Windows 7 Gets User Mode Scheduling

Submitted by PlatformAgnostic 2009-02-07 Windows 15 Comments

M:N threading, in which a single kernel thread is multiplexed to run multiple logical user mode threads, has long been a feature of some Unix systems (Solaris and FreeBSD have had it for years). Even Windows NT has had “Fibers” for several releases, though they suffered from the same problems as other M:N schemes and were incompatible with many Win32 APIs. Join Windows Kernel Architect Dave Probert for a discussion on the new User Mode Scheduling Feature which solves these problems while allowing applications fine grained control over their threads.

To give you somewhat of an idea of what this is all about:

Dave and team, working very closely with the Parallel Computing Platform People, have created a very compelling new user mode thread scheduling/management system in Windows 7. In a nutshell, the User Mode Scheduler provides a new model for high-performance applications to control the execution of threads by allowing applications to schedule, throttle and control the overhead due to blocking system calls. In other words, applications can switch user threads completely in user mode without going through the kernel level scheduler. This frees up the kernel thread scheduler from having to block unnecessarily, which is a very good thing as we move into the age of Many-Core.

THe best way to make use of this new feature is ConcRT. “ConcRT is built on top of UMS and is the best way to most effectively utilize this new user mode thread scheduling model in Windows 7.”

The videos are obviously quite technical, so the faint-hearted might want to do something else.

About The Author

Thom Holwerda

Follow me on Mastodon @thomholwerda@exquisite.social

15 Comments

2009-02-07 1:27 am

google_ninja
I am far from an expert at windows programming, but I thought the way it worked were processes were big, heavyweight things that contained multiple threads, as opposed to Unix which just had threads and would fork them.

2009-02-07 2:54 am

galvanash
I am far from an expert at windows programming, but I thought the way it worked were processes were big, heavyweight things that contained multiple threads, as opposed to Unix which just had threads and would fork them.

In windows processes are heavy and kernel threads are much lighter. In Linux processes are much, much lighter than in Windows – kernel threads are lighter still but the difference isn’t as extreme. Essentially it boils down to Linux process management structures being very heavily performance optimized (mostly because threads were not attractive to most Linux programmers early on so a whole lot of work went into make fork() cheap)
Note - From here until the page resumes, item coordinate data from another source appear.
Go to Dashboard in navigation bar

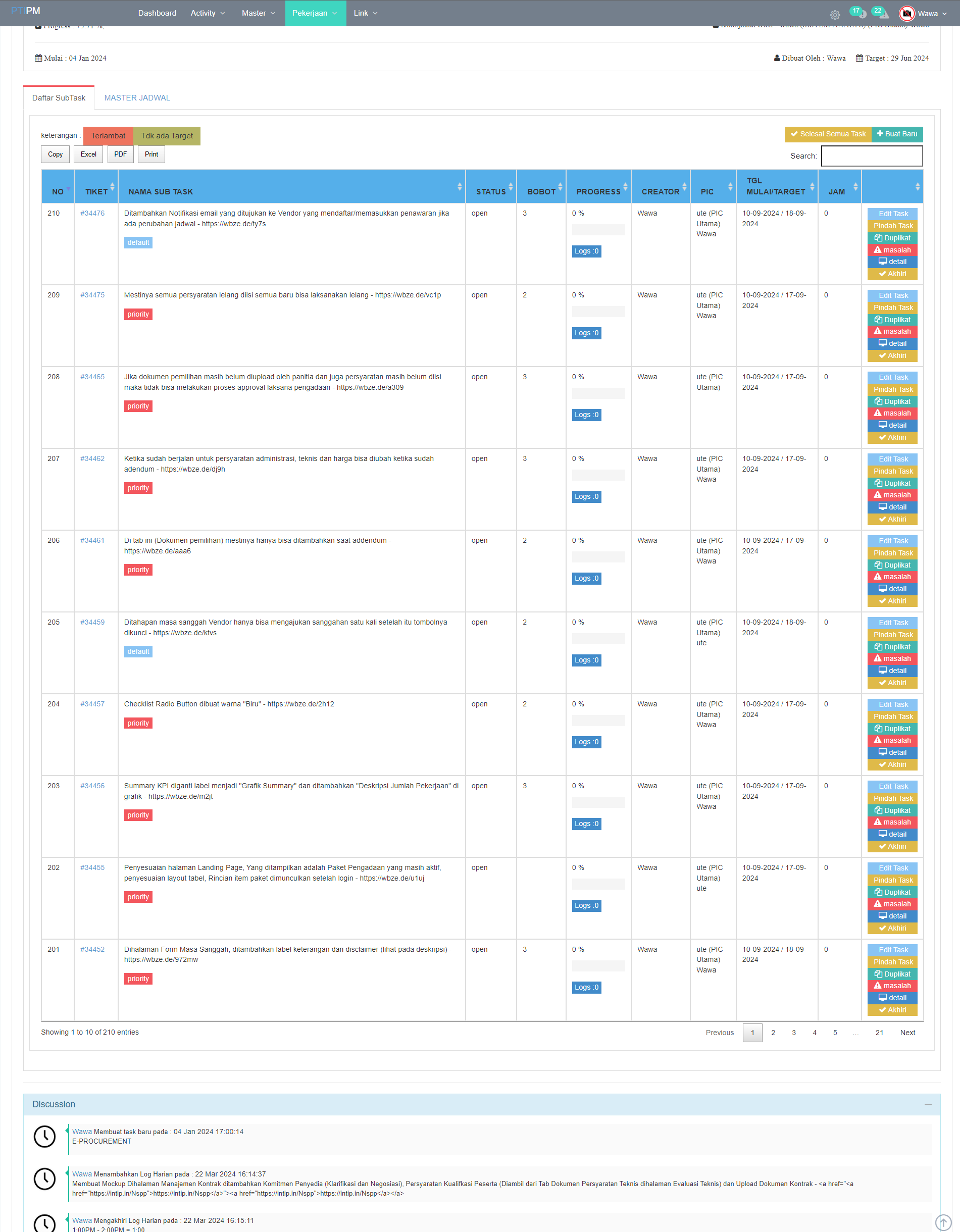[157, 13]
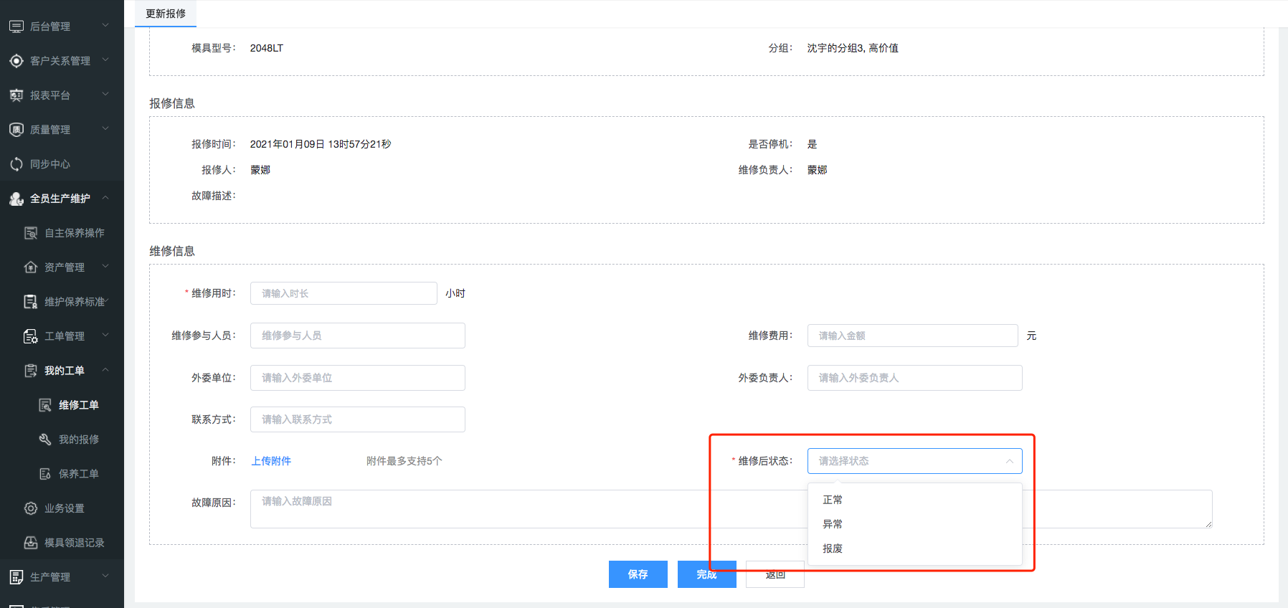Click the 全员生产维护 people icon
The image size is (1288, 608).
coord(16,199)
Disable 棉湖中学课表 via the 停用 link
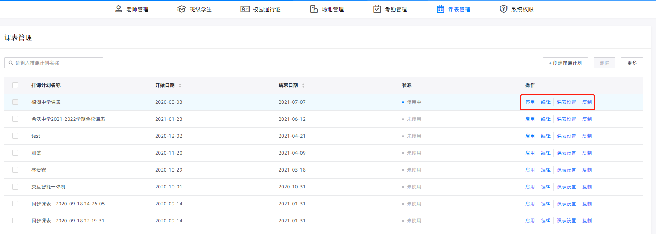This screenshot has height=234, width=656. (530, 102)
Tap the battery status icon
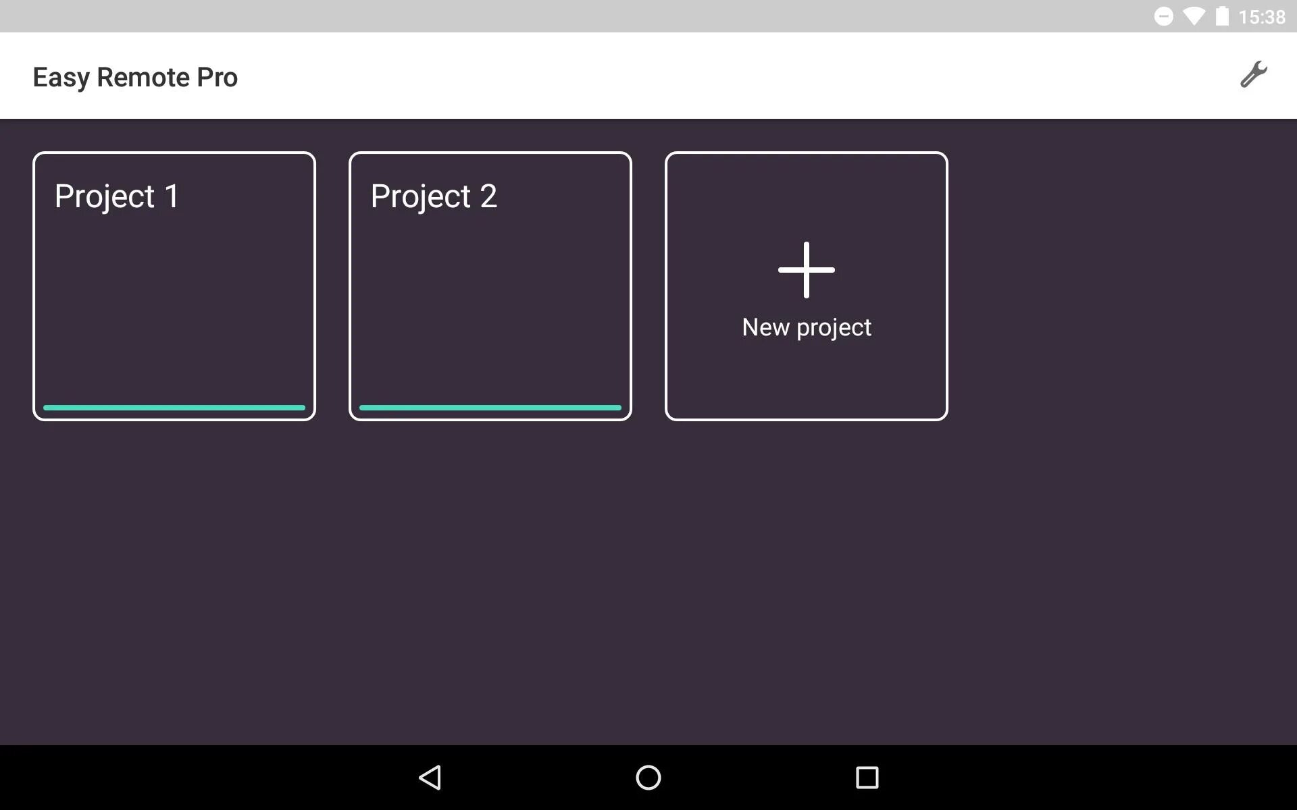 (x=1222, y=16)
So processes in Linux tend to be cheap enough that using kernel threads is often not worth the complexity it adds and parallel programming is often done just using simple fork() calls. On windows forking processes to achieve parallel execution is MUCH slower than using threads – so much so that is is seldom done outside of special case scenarios.

M:N threading is yet another layer of abstraction where essentially the OS only knows or cares about scheduling the M side – the N side is scheduled using a userland library. The M side can be a process or a thread depending upon how the library is implemented.

2009-02-07 4:02 am

google_ninja
That makes sense, but I figured that part of the overhead of windows processes had to do with scheduling. guess I was wrong

Thanks for the info
2009-02-07 6:45 am

PlatformAgnostic
Actually you got M and N reversed .

The kernel cares about N and the M is handle in user-mode.

2009-02-07 4:32 am

rexstuff
Doesn’t an M:N model imply that a number of user space threads can be mapped onto not just one, but a number of kernel space threads?
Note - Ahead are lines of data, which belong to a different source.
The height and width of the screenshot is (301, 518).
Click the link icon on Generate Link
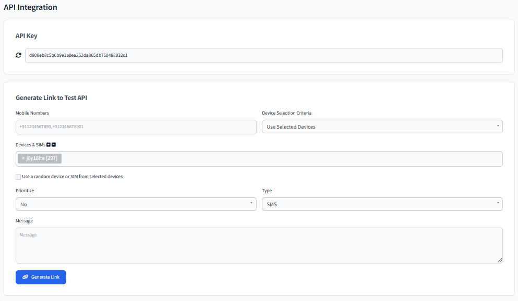pyautogui.click(x=25, y=277)
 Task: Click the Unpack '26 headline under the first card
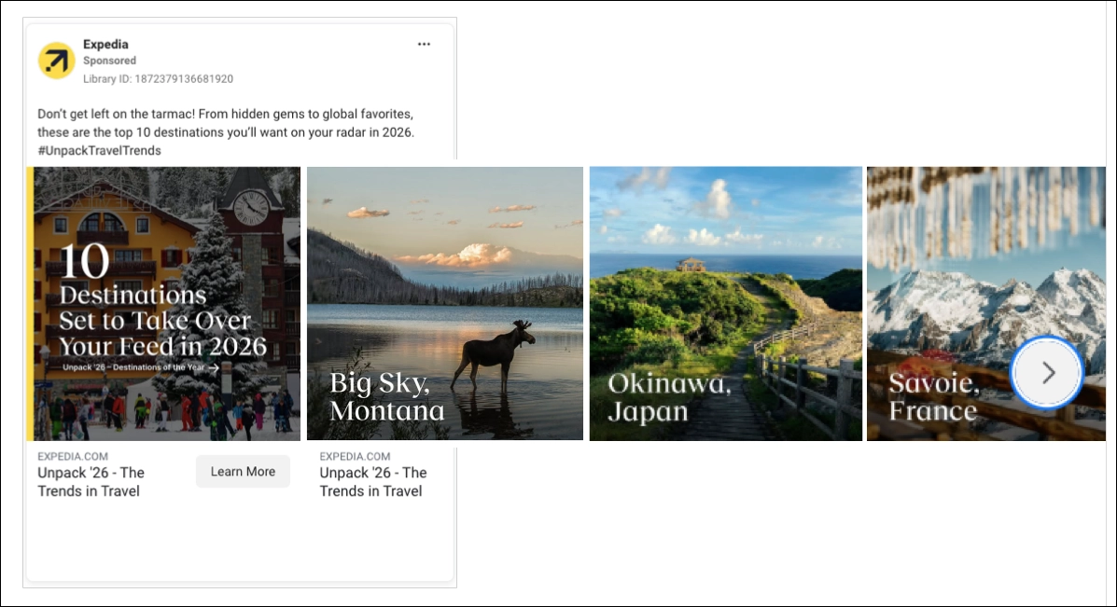(91, 481)
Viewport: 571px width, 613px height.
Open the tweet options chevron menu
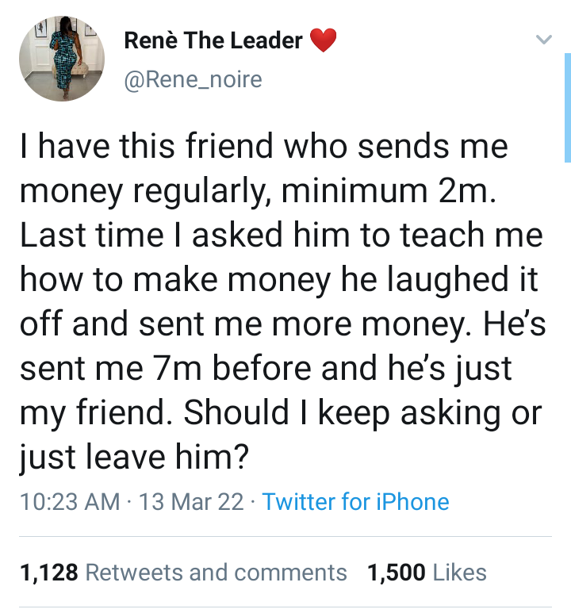543,40
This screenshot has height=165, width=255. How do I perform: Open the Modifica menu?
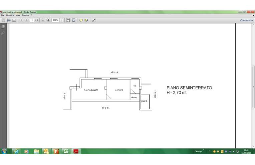tap(10, 15)
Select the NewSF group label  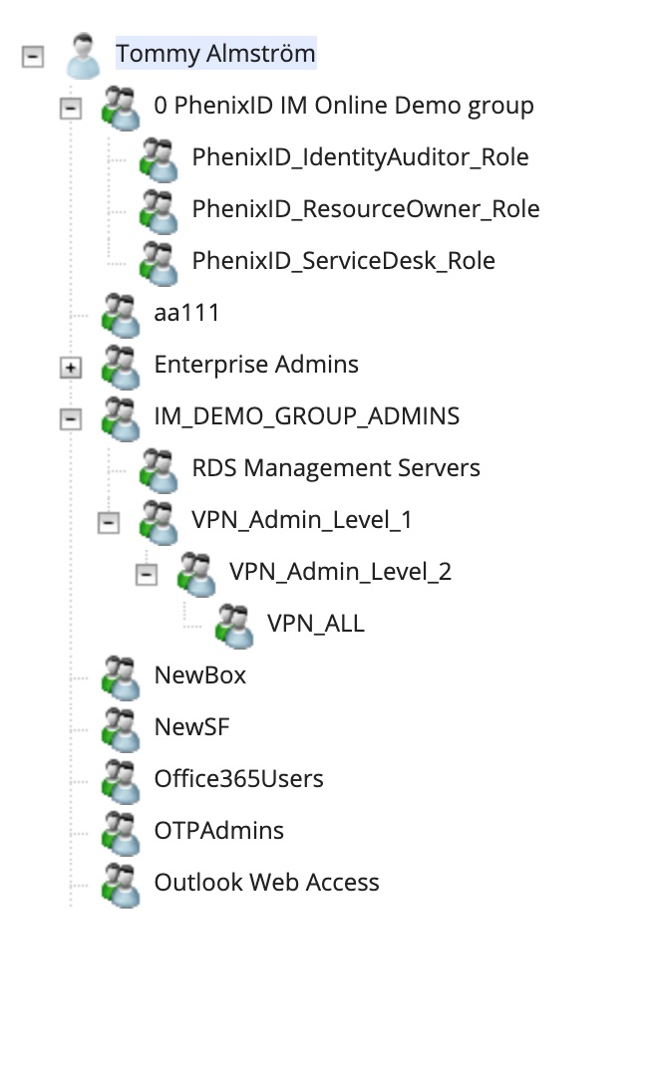click(192, 726)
That seems to be what wikipedia has to say…

http://en.wikipedia.org/wiki/Thread_(computer_science)#N:M

Edited 2009-02-07 04:34 UTC
2009-02-07 4:34 am

1c3d0g
…in plain English, what does this mean? Faster Folding@Home performance from my Quad Core CPU in Windows 7?

Edited 2009-02-07 04:35 UTC

2009-02-07 6:56 am

PlatformAgnostic
It depends on how folding@home processes items. If it has a set of threads that rarely interact but keep chugging away at their own immutable portion of the problem, then this won’t help (the program should just create 4 threads and run, run run!). If folding@home has to coordinate who can process which data, or if some threads create data for other threads to consume, then this should make that operate faster.
2009-02-07 11:12 am

gilboa
Unlikely, BOINC (seti@home, folding@home, etc) doesn’t use threads for processing. (Multiple processes are used instead.)

– Gilboa

2009-02-07 7:39 am

pg--az
I generally listen to MSDN videos by downloading the WMV so that I can spend 25 minutes instead of 50 minutes – Dave Probert being one of those slow-speaking types this would be ideal. But tonite the connection is slow, it would have taken two hours to download.

“Silverlight Configuration” did not seem to contain a “Play Speed” option, can this really be missing ?
2009-02-07 10:44 am

Invincible Cow
Since these threads are user-mode threads (of course mapped onto one or more kernel threads) they can be managed from user-mode (i.e. your own program). Kernel mode or special API support is not needed. Anyone who would have wanted this could have written M:N threading for their own application already.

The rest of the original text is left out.